On the soundtrack to ‘The Ballad of Sexual Dependency’

In another era, music playlists were tokens of highly personalized taste, ascribed to cassettes and CDs. To take a single song from its original album context and gift it a new one that you had created for yourself (a mixtape for a crush, or one person's starter guide to punk) was to interact with the song on a deeply personal level. The artist might want you to hear this song as part of a bigger story, but your excellent playlist has other plans.
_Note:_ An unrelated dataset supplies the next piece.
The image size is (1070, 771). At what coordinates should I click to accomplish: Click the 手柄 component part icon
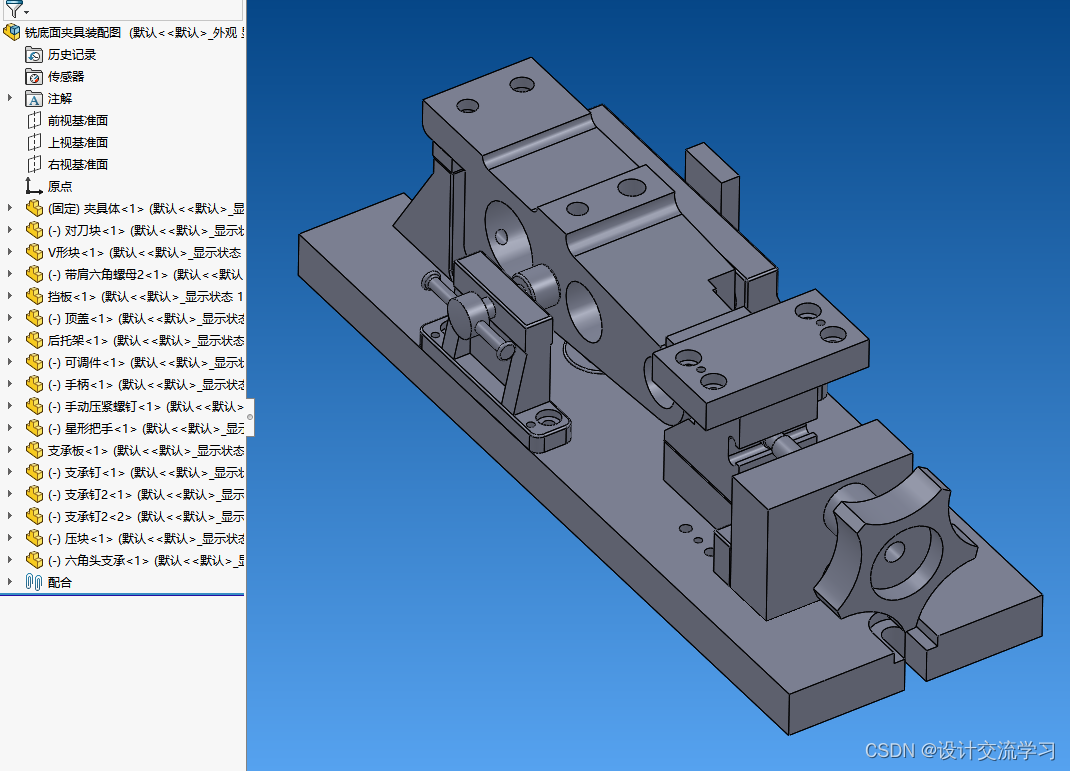[33, 383]
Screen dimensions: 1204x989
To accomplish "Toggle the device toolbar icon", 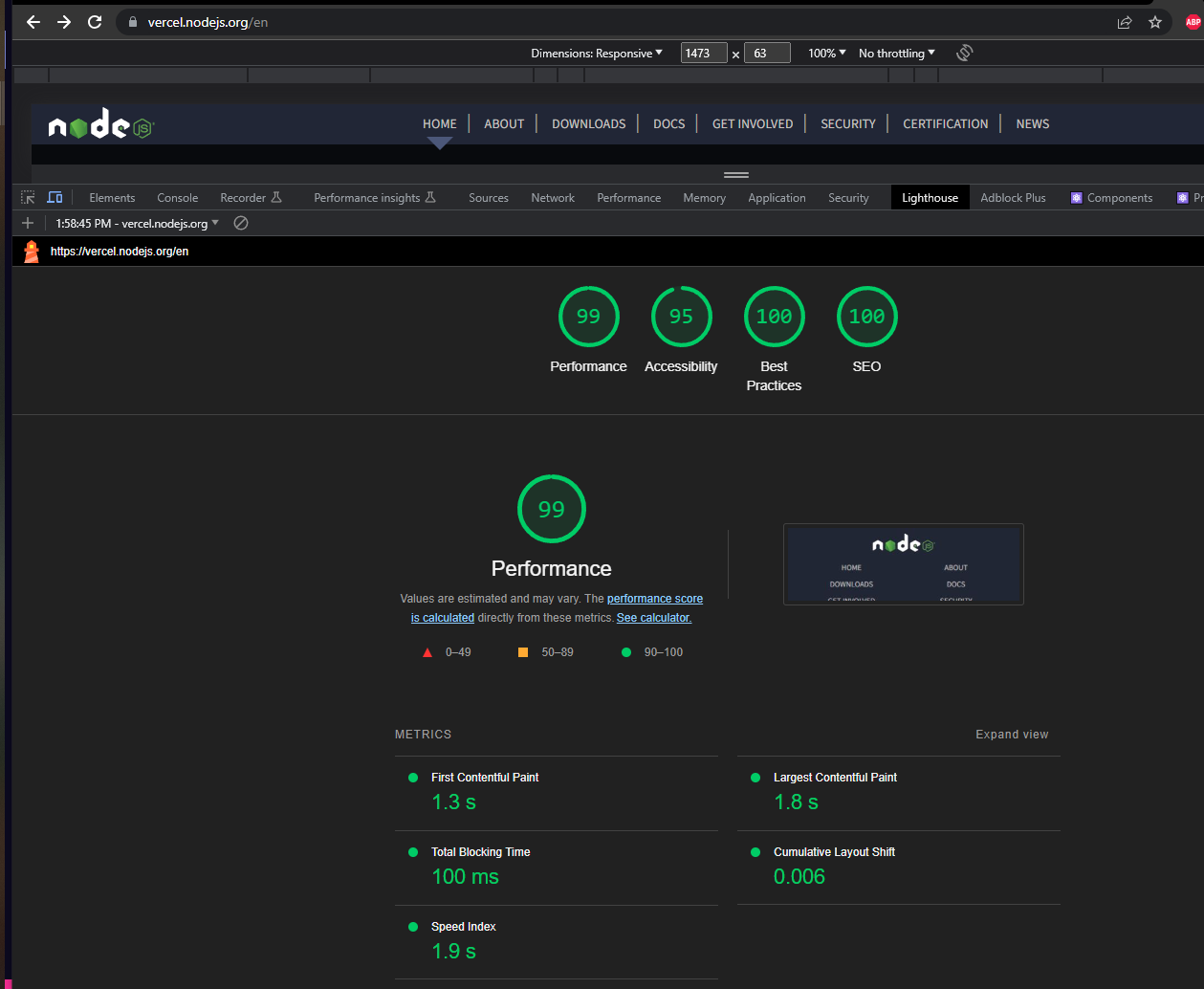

The Ballad of Sexual Dependency is a slideshow of nearly 700 photographs Nan Goldin took between the years of 1979 and 2004, but it's also a playlist. (The artwork itself is named after a song from The Threepenny Opera.) In showings, Goldin's intimate photos of the '80s New York scene, featuring her close friends and downtown celebs like Cookie Mueller and Jim Jarmusch, project across a dark gallery wall by slide carousel. In the photos, Goldin leaves no moment of life uncaptured, from messy motel beds to the faces of friends dying of AIDS. One of her most famous pictures is a self-portrait with a bruised face and bloodied eye titled "Nan one month after being battered." Her photos of post-coital couples and city clubs flicker to an eclectic soundtrack assembled by Goldin and her friends that includes '60s pop hits, opera, and '70s rock.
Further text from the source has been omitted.